Reste donc le rapport déposé par Monsieur [P] dont l’analyse ne présente pas le degré de certitude suffisant pour asseoir une condamnation de la société ATLANTIC AUTOMOBILES.
En effet, ses conclusions ne présentent aucun caractère affirmatif étant considéré que son rédacteur recourt au verbe “penser” qui traduit l’expression d’une hypothèse et non celle d’une conviction parfaitement arrêtée, ne souffrant aucun doute.

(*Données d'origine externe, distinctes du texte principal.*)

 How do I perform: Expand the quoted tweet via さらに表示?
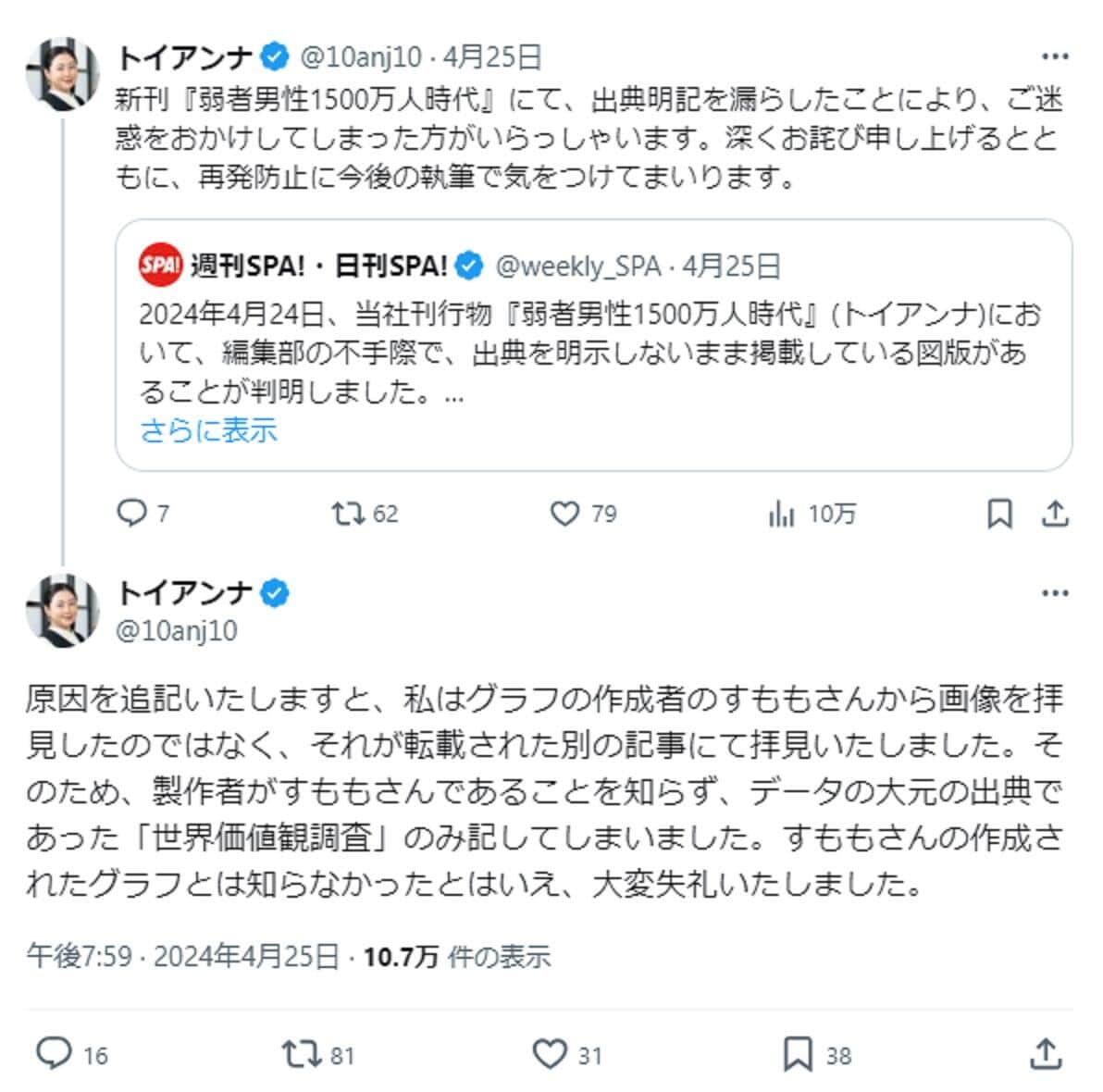[x=207, y=431]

Dès lors que Monsieur et Madame [W], sur qui pèse la charge de la preuve, ne fournissent pas d’autres éléments permettant d’établir de façon incontestable que le sinistre découle d’un vice caché ou bien d’une non-conformité du bien acquis, leurs prétentions seront rejetées dans leur intégralité.
En application de l’article 696 du code de procédure civile, les époux [W] seront condamnés aux dépens.
Ils seront également tenus de régler à la partie adverse une somme de 1 500 € au titre des frais irrépétibles.
PAR CES MOTIFS
Le Tribunal, statuant publiquement, en premier ressort et par jugement contradictoire,
Déboute Monsieur [T] [W] et Madame [Z] [U] épouse [W] de l’ensemble de leurs demandes
Condamne Monsieur [T] [W] et Madame [Z] [U] épouse [W] à supporter le coût des dépens de l’instance
Condamne Monsieur [T] [W] et Madame [Z] [U] épouse [W] à régler à la SAS ATLANTIC AUTOMOBILES la somme de 1 500 € en application de l’article 700 du code de procédure civile.
Prononcé à la date de mise à disposition au greffe par Stéphanie BENOIT, vice-président
En foi de quoi le présent jugement a été signé par le Président, Stéphanie BENOIT, et Karine ORTI, Greffier présent lors du prononcé.